Angleterre : un immigré clandestin assassin se déclare gay et devient inexpulsable

17/04/2014 – LONDRES (NOVOpress) – « JR » (le tribunal a interdit de publier ni son nom ni sa photographie, pour préserver ses « droits ») est Jamaïcain. Il est arrivé en Grande-Bretagne en décembre 2000, quand il avait 15 ans, grâce à un visa temporaire « pour rendre visite à sa mère ». Une fois sur place, il a déposé une demande pour prolonger son séjour mais a essuyé un refus, ce qui ne l’a pas empêché, bien sûr, de rester sur place et d’être scolarisé – avec un QI de 63, ce qui le range dans les 2% les moins intelligents de la population.

Un an plus tard, « JR » a assassiné à coups de couteau un de ses camarades de classe (Abdul, réfugié somalien), qui lui devait 10 livres pour du cannabis. Il a été condamné à la « prison à vie » en septembre 2002 avec une peine minimale de… 8 ans et 2 mois. Le juge avait ordonné son expulsion à l’issue de sa peine. En appel, la peine minimale a été encore réduite à 6 ans et 2 mois, sans expulsion.

Depuis 2009, le ministère de l’Intérieur britannique tente vainement d’expulser « JR », qui multiplie les procédures. En avril 2012, après un premier recours infructueux, il a fait appel, en déclarant, pour la première fois, qu’il était homosexuel.

La Cour d’Appel de Londres vient de trancher en dernière instance et a donné entièrement raison à l’assassin « JR », après que sa mère fut venue témoigner « qu’elle avait toujours su que son fils était gay ». La Cour en a conclu que « JR » risquait « un traitement inhumain ou dégradant » s’il retournait en Jamaïque et qu’une expulsion violerait donc la Convention européenne des droits de l’homme.

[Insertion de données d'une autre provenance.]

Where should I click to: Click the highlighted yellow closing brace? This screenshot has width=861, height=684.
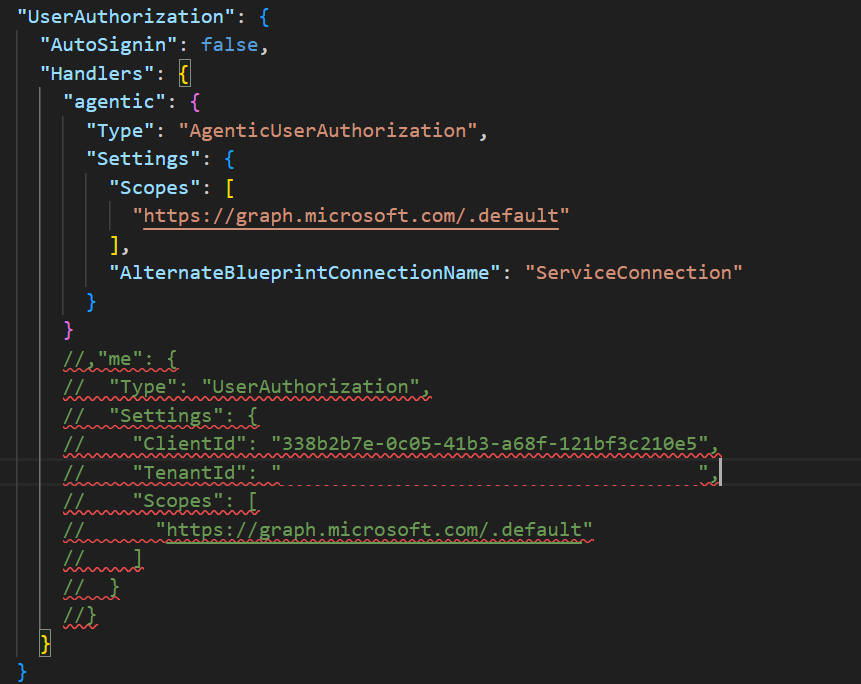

Le ministère de l’Intérieur a vainement fait valoir que les déclarations du Jamaïcain sur sa supposée homosexualité n’avait aucune crédibilité, puisqu’il n’en avait jamais fait mention dans ses précédents recours. Le juge a répondu que ce long silence était « dû aux attitudes sociales, particulièrement parmi les Jamaïcains, vis-à-vis des gays ».